For most learners, the main focus of Open Badges is to “Get recognition for skills you learn anywhere.”  Inherent in the idea of getting recognition is the assumption that badges can open up opportunities and the viewer/evaluator of a badge will be a potential employer, a university or colleagues.  In developing ForAllBadges, we have been interested in thinking about badges for kids as a tool for supporting learning.  In a perfect world, learning opportunities are not a limited resource and children don’t have to compete for access.

During the live session, I jotted down some of the ways that thinking about badges as a tool for learning changes how badges are designed, issued and displayed.

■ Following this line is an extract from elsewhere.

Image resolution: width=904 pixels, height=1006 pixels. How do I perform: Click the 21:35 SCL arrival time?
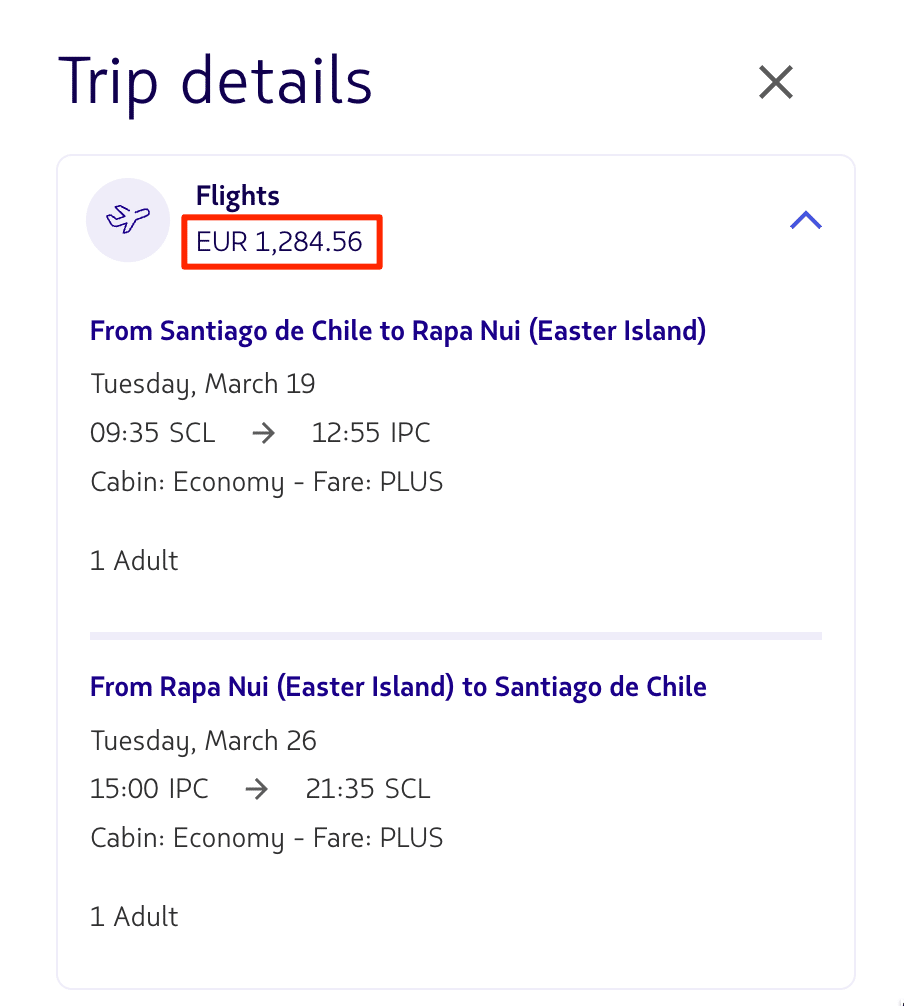(x=368, y=789)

  • The most important evaluator of badges for learning is the learner themselves.  Badges can provide the framework for learners to reflect on their learning experiences and plan for future learning activities. Teachers and parents can use the badges to help support learning, but ideally the learner takes ownership of their own learning process.
  • Authentic assessment and the evidence associated with the badge is often more important than the badge itself.  A video of a science fair presentation or an essay often has more value than the badge or evaluation rubric associated with it.
  • Badges for learning are inherently lifelong.  For a seven year old, their third place finish in the 2nd grade science fair at their elementary school is an accomplishment to be proud of.  Ten years later, when they’re applying to university, the badge itself isn’t worth much.  However the evidence associated with the badge provides an opportunity for the young adult, in writing their application essay, to reflect on their lifelong interest in ecology and include a quote or video from their 7 year old self.  In many ways, these authentic assessments become more valuable as life goes on.
  • Badges can provide the structure for effectively reflecting on progress.  Fundamental skills are often a lifelong pursuit.  For example, writing well is something that all of us can always improve on.  By presenting a timeline view of badges that are aligned with the Common Core Anchor Standard CCSS.ELA-Literacy.CCRA.W.1, learners can reflect on their progress over time in learning to write strong arguments.  The badge and the standards alignment provide the structure to display the authentic writing samples in a meaningful way.
  • Badges can provide the structure for discovering learning opportunities.  A badge displayer such as Badgopolis can provide a view of learning opportunities that relate to the learners previous interests and also present information about how to access those opportunities.

Of course this approach of designing badges for learning is not only applicable to school-aged learners and is a perspective that can also be valuable in other circumstances. If you’ve gotten this far, thanks for reading my thoughts!  Please share your you ideas too.  This is a  fascinating topic and is only just starting to be explored.